[[ Supplied records, beginning ]]

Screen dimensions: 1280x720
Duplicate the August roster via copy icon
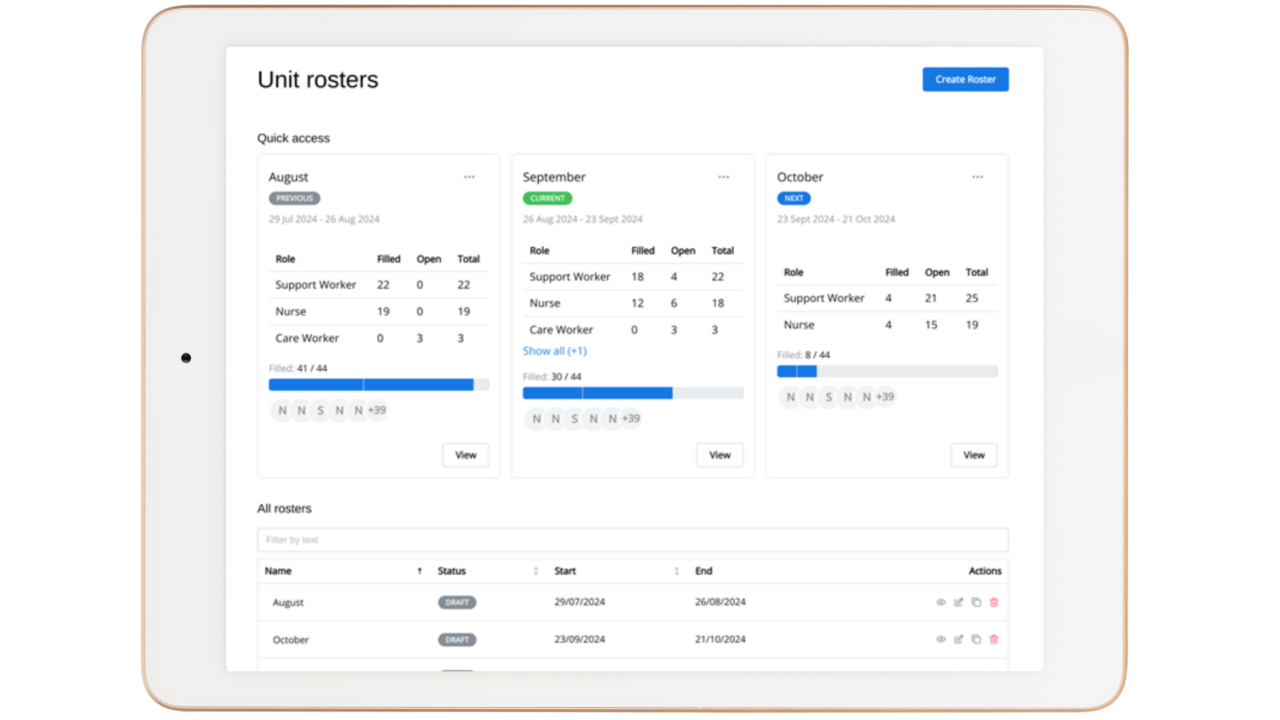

[[ Supplied records, end ]]
[[ Supplied records, beginning ]]

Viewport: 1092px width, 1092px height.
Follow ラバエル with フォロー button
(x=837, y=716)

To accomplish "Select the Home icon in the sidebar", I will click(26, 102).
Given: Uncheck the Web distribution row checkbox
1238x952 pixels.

[[ Supplied records, end ]]

_Exercise description_
Among the lines of the data, some may include "icon" as a word or string; report how many, and nothing else.

_Solved problem_
2